*** Available records ***

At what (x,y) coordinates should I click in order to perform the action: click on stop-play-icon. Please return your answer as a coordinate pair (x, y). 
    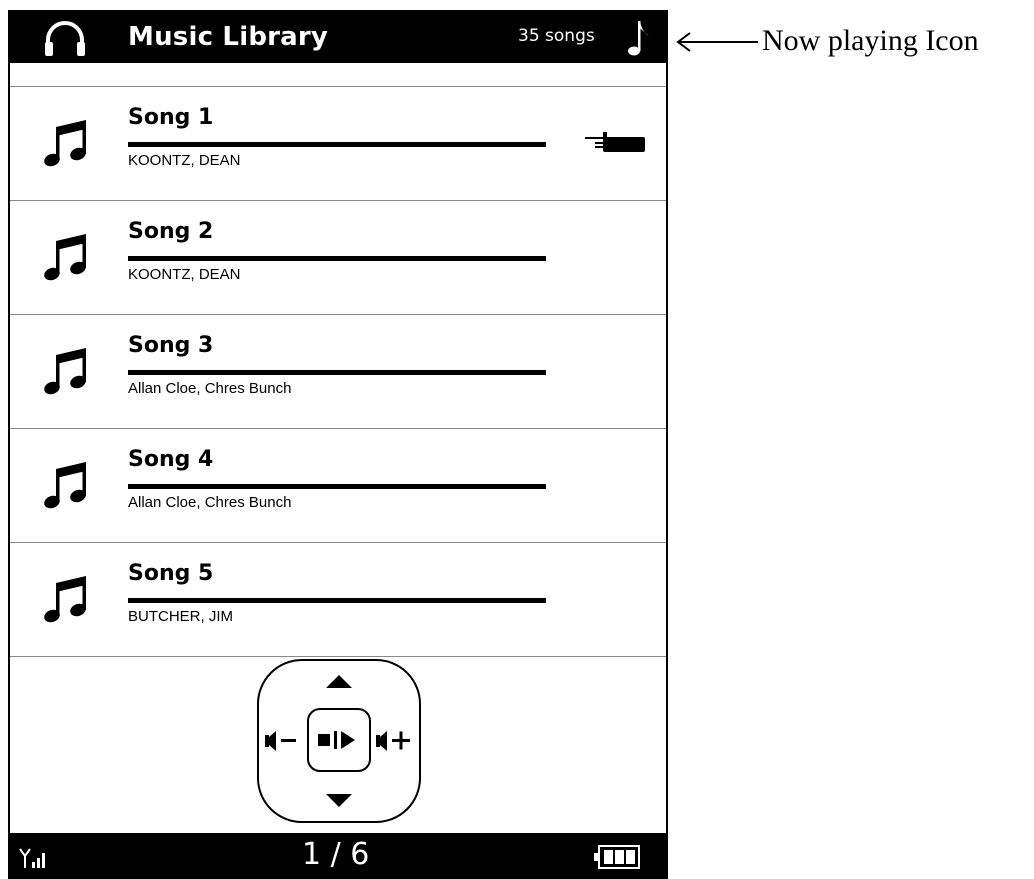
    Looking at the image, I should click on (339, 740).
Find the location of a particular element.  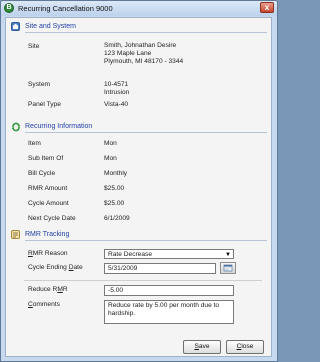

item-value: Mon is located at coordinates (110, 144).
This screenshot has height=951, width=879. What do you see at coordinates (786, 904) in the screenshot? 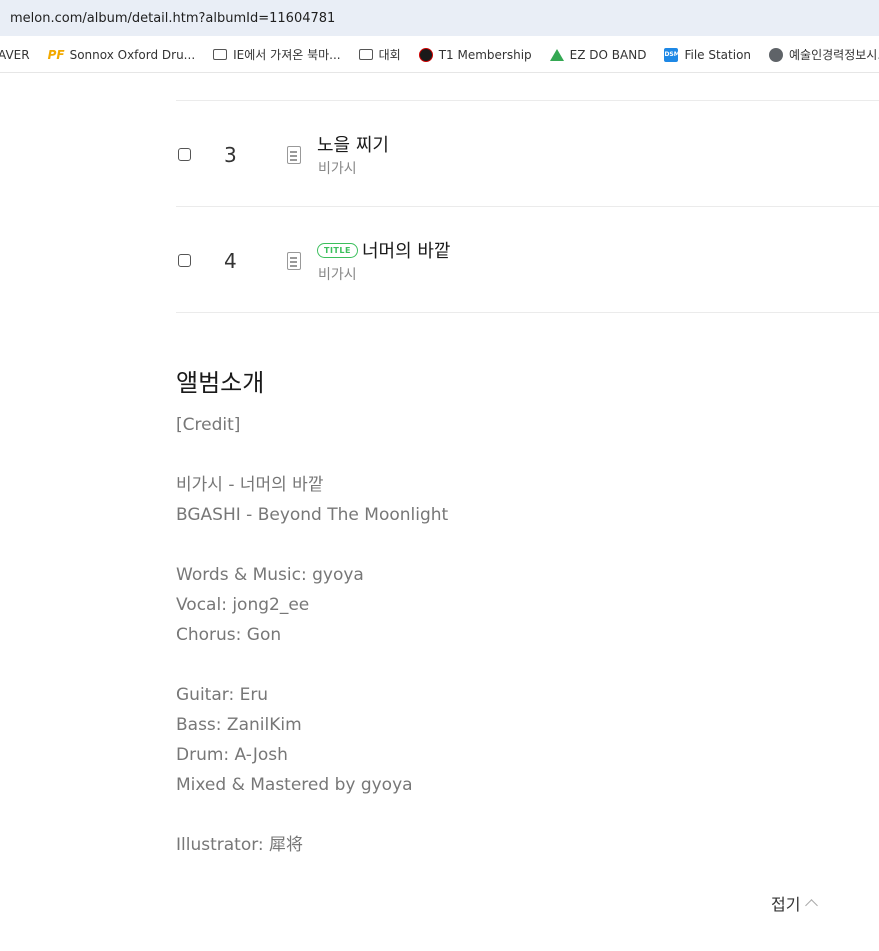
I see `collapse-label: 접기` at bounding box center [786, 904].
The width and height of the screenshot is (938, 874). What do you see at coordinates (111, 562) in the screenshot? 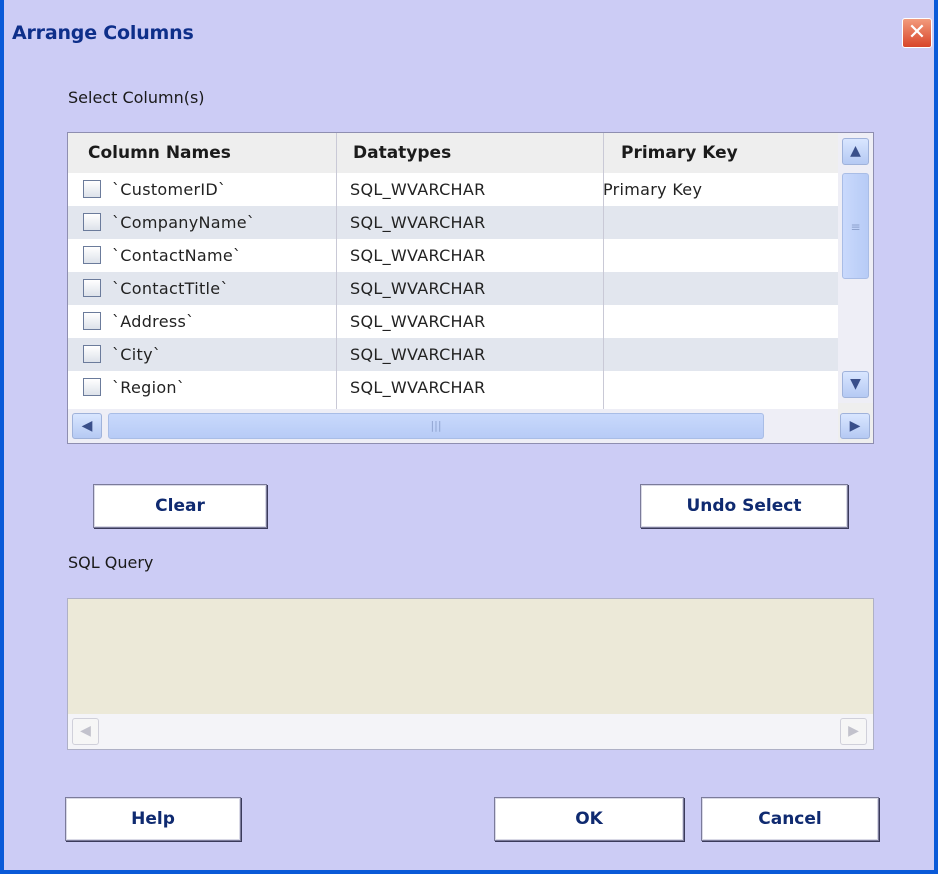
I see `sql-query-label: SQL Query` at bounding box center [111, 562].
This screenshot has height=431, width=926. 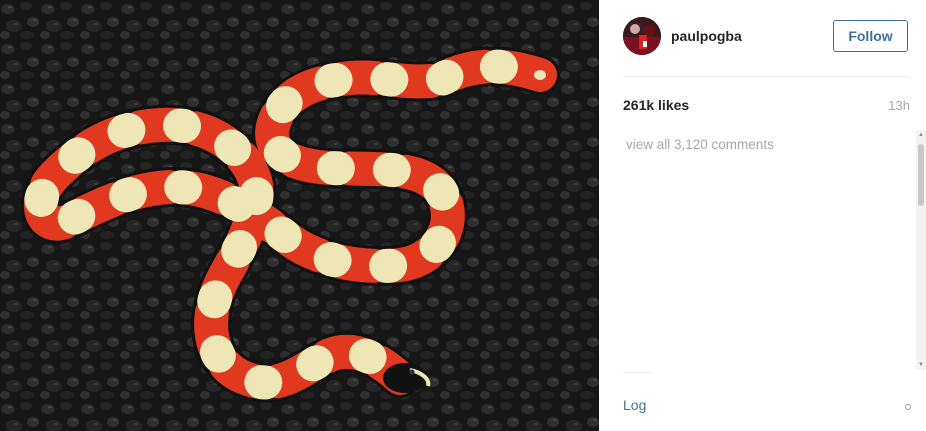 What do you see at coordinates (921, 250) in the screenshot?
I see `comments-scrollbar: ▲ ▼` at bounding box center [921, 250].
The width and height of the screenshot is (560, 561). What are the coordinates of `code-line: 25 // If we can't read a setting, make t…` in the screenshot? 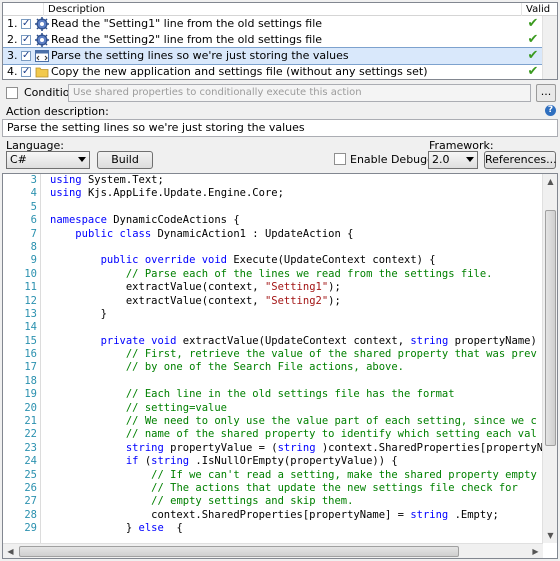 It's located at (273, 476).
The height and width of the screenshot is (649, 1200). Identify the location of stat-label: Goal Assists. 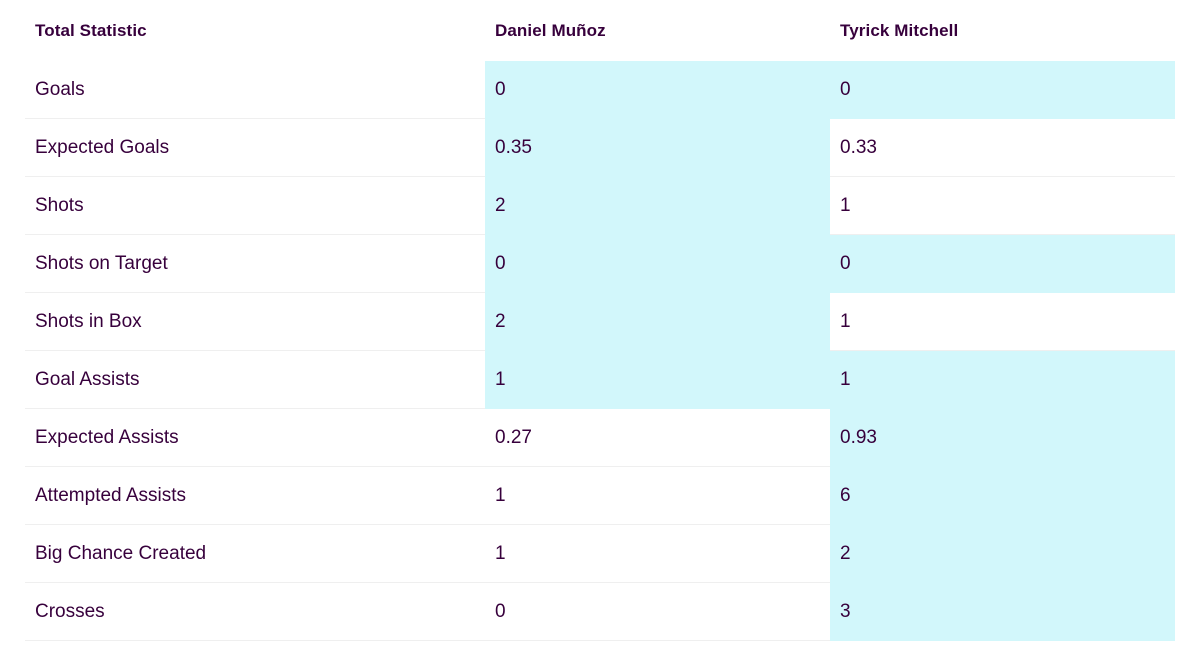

*** End of Available records ***

■ **Work instructions**: Gather every line above that contains the word "click", and copy each one out in full.

■ **Written response**:
At what (x,y) coordinates should I click in order to perform the action: click on stop-play-icon. Please return your answer as a coordinate pair (x, y). 
    Looking at the image, I should click on (339, 740).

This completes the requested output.